Dataset records |
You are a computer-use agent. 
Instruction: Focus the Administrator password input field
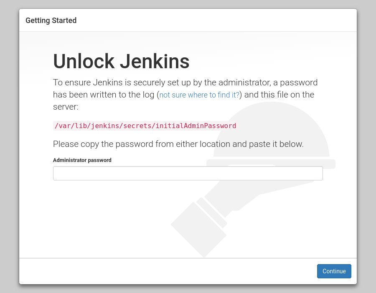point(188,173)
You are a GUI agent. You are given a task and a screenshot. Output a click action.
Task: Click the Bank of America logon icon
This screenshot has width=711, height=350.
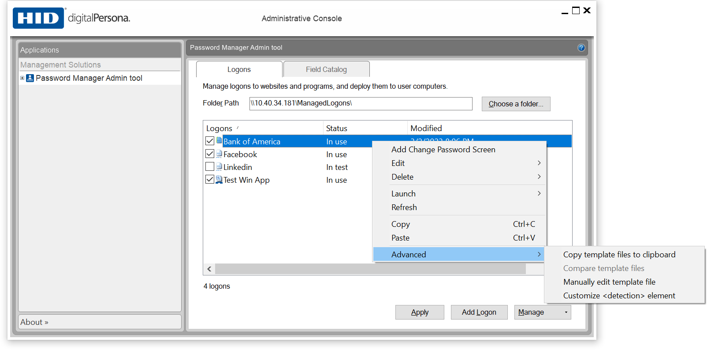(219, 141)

--

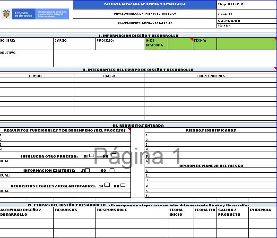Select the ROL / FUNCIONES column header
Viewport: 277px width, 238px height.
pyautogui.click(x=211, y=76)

What you should do |
Filter the records above down to the lines that hold the string "agent".

Task response |
You are a computer-use agent. 
You are a GUI agent. You are given a task and a screenshot. Output a click action.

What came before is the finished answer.